Passata la tempesta, almeno per ora, non si attenua l’allarme in Calabria, dove la situazione rimane abbastanza critica. Al policlinico universitario di Catanzaro, in località Germaneto, le sale operatorie sono state chiuse a causa dell’infiltrazione d’acqua all’interno dei condotti d’aerazione, che hanno allagato anche gli scantinati della struttura. In tutta la provincia sono una cinquantina le famiglie evacuate, di cui 30 solo a Catanzaro, dove alcune zone dei quartieri di Catanzaro Lido e Catanzaro Santa Maria sono senza corrente elettrica da ieri sera. A Piano Casa, nella prima periferia del centro storico del capoluogo di regione, invece, un pezzo di strada è crollato e in questo momento forze dell’ordine e tecnici comunali sono sul posto per valutare la situazione.

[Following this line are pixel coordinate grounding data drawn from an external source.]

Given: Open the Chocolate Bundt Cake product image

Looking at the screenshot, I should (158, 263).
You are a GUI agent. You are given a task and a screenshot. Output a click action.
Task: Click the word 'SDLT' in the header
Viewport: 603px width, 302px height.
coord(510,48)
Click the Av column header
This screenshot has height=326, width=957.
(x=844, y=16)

Critica la situazione Settingiano (Cz), dove le 54 famiglie di Cooperativa ‘Azzurra’ vivono momenti d’ansia per la possibile esondazione del vicino torrente, i cui detriti, come nella precedente alluvione, possono invadere le villette. Il sindaco di Catanzaro è costantemente in contatto con la Prefettura dove stamane si è svolto un vertice. Il presidente della provincia Wanda Ferro invece ha gia chiesto che vengano stanziati dei fondi per il ripristino delle vie e delle contrade dove i danni hanno causato forti disaggi.
La situazione è critica anche nel crotonese, dove alcune abitazioni sono state invase da acqua e detriti. Stessa situazione a Reggio Calabria, nella piana di Gioia Tauro le scuole resteranno chiuse.
Intanto per il pomeriggio e’ previsto l’arrivo a Catanzaro del capo della protezione civile Franco Gabrielli.